### [练习说明]
将下方关于常用链表代码的文本逐字完整输出，不做任何改动。

常用链表代码.md

@[toc]

链表小总结 (TODO)

代码

链表属性获取

1. 获取链表环入口

// 快慢指针法获取环入口
func detectCycle(head *ListNode) *ListNode {
    slow, fast := head, head
    // 判断链表是否有环
    loopFlag := false
    for fast != nil && fast.Next != nil {
        slow = slow.Next
        fast = fast.Next.Next
        if slow == fast {
            loopFlag = true
            break
        }
    }
    // 表示链表无环
    if loopFlag == false {
        return nil
    }
    // 表示链表有环
    loopEntrance := head
    for loopEntrance != slow {
        loopEntrance = loopEntrance.Next
        slow = slow.Next
    }
    return loopEntrance
}

2. 获取两个链表相交节点

// 优雅解法
func getIntersectionNode(headA, headB *ListNode) *ListNode {
    pA, pB := headA, headB
    for pA != pB {
        if pA == nil {
            pA = headB
        } else {
            pA = pA.Next
        }

        if pB == nil {
            pB = headA
        } else {
            pB = pB.Next
        }
    }
    return pA
}

3. 获取链表中点

// 双指针法
func middleNode(head *ListNode) *ListNode {
    if head == nil{
       return nil
    }
    slow, fast := head, head
    //  slow, fast := head, head        如果这样写的话，链表节点为偶数时，返回: 偏右的中间节点。

### [提取记录]

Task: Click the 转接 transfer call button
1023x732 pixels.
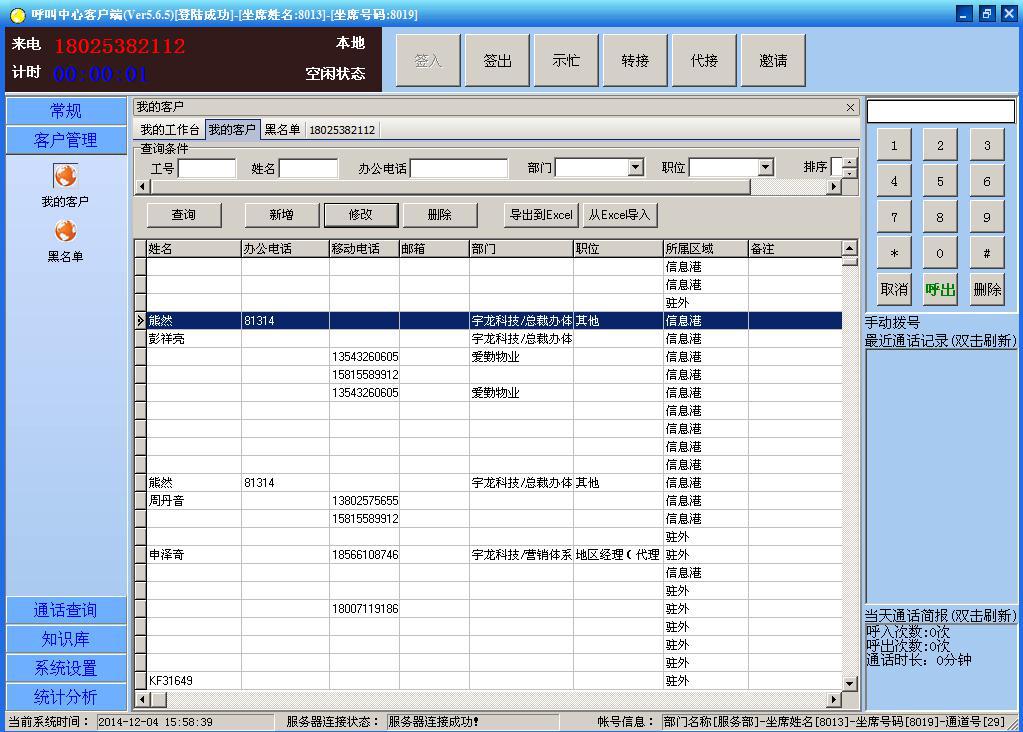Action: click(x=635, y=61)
==
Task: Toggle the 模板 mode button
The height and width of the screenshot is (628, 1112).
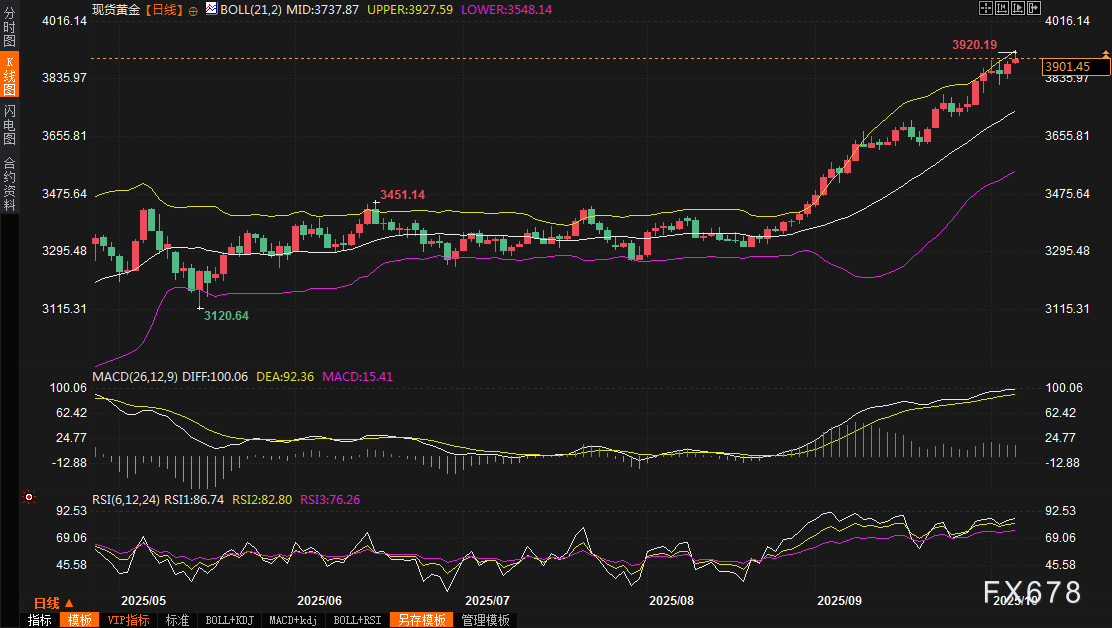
...
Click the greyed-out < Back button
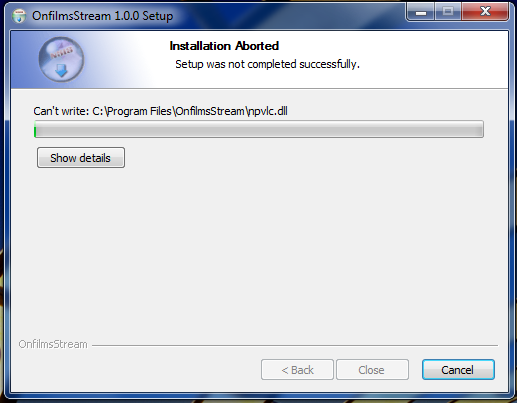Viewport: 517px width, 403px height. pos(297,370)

### [参考答案]
常用链表代码.md

@[toc]

链表小总结 (TODO)

代码

链表属性获取

1. 获取链表环入口

// 快慢指针法获取环入口
func detectCycle(head *ListNode) *ListNode {
    slow, fast := head, head
    // 判断链表是否有环
    loopFlag := false
    for fast != nil && fast.Next != nil {
        slow = slow.Next
        fast = fast.Next.Next
        if slow == fast {
            loopFlag = true
            break
        }
    }
    // 表示链表无环
    if loopFlag == false {
        return nil
    }
    // 表示链表有环
    loopEntrance := head
    for loopEntrance != slow {
        loopEntrance = loopEntrance.Next
        slow = slow.Next
    }
    return loopEntrance
}

2. 获取两个链表相交节点

// 优雅解法
func getIntersectionNode(headA, headB *ListNode) *ListNode {
    pA, pB := headA, headB
    for pA != pB {
        if pA == nil {
            pA = headB
        } else {
            pA = pA.Next
        }

        if pB == nil {
            pB = headA
        } else {
            pB = pB.Next
        }
    }
    return pA
}

3. 获取链表中点

// 双指针法
func middleNode(head *ListNode) *ListNode {
    if head == nil{
       return nil
    }
    slow, fast := head, head
    //  slow, fast := head, head        如果这样写的话，链表节点为偶数时，返回: 偏右的中间节点。